Nessuna meraviglia quindi se il “Che”, lasciando poltrone e ministeri per scalare il suo Golgota boliviano, sia diventato l’icona di un eroe romantico, ascendendo così al Cielo degli eroi di una rivoluzione tanto emozionante quanto mitica e antistorica.
Eppure, come accennato, nessuna dei sogni di Guevara si è realizzato!
Gli Stati Uniti hanno vinto la guerra fredda e l’Unione Sovietica è crollata, in America latina non ci sono quasi più movimenti guerriglieri, e l’ideale comunista è ormai confinato nelle ridotte di Cuba e del Venezuela, in attesa di un crollo che non sembra ormai tanto lontano.
Nonostante tutto questo il volto del “Che” rimane di per sé ancora il simbolo della sfida allo status quo, della ribellione, soprattutto giovanile, contro le ingiustizie.

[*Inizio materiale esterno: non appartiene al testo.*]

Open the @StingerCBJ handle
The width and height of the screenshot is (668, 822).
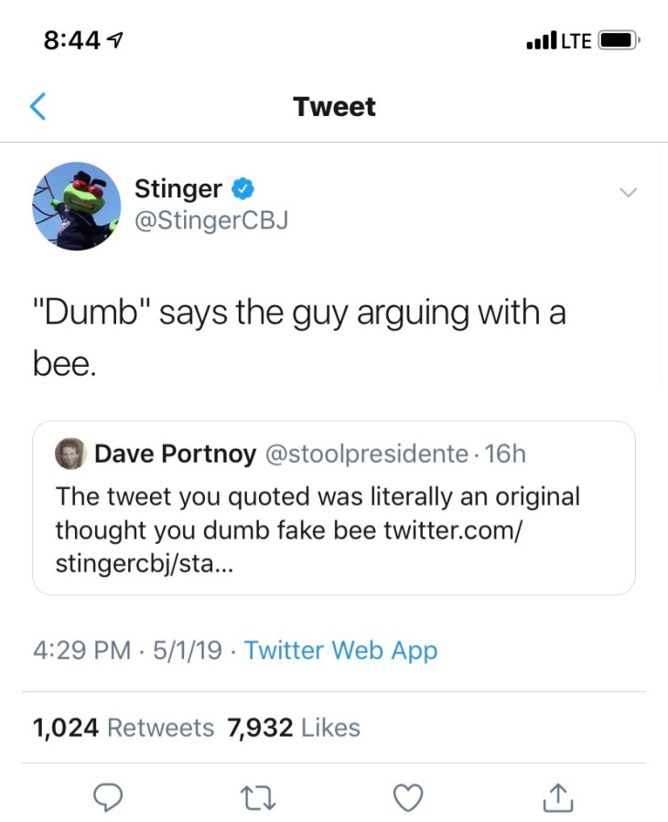coord(210,220)
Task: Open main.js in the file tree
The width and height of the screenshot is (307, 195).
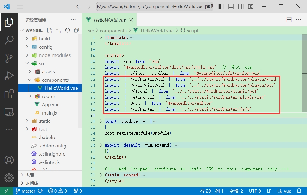Action: point(50,113)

Non meraviglia quindi se quella foto del Comandante, scattata per caso da Korda, riesce ancora a suscitare emozioni, rievocando quello slogan “Hasta la victoria siempre” che il “Che” amava pronunciare spesso.
E non meraviglia se la sua figura è presente in molte canzoni, da “Hasta siempre comandante” dei Buena Vista Social Club, a “Stagioni” di Francesco Guccini, a “Celia de la Serna” di Roberto Vecchioni, ad “Anch’io ti ricorderò” di Sergio Endrigo.
In fondo Guevara impersona ai nostri occhi di eredi della cultura greca l’idea, espressa in un frammento di Menandro, secondo cui “muore giovane chi agli dei è caro”.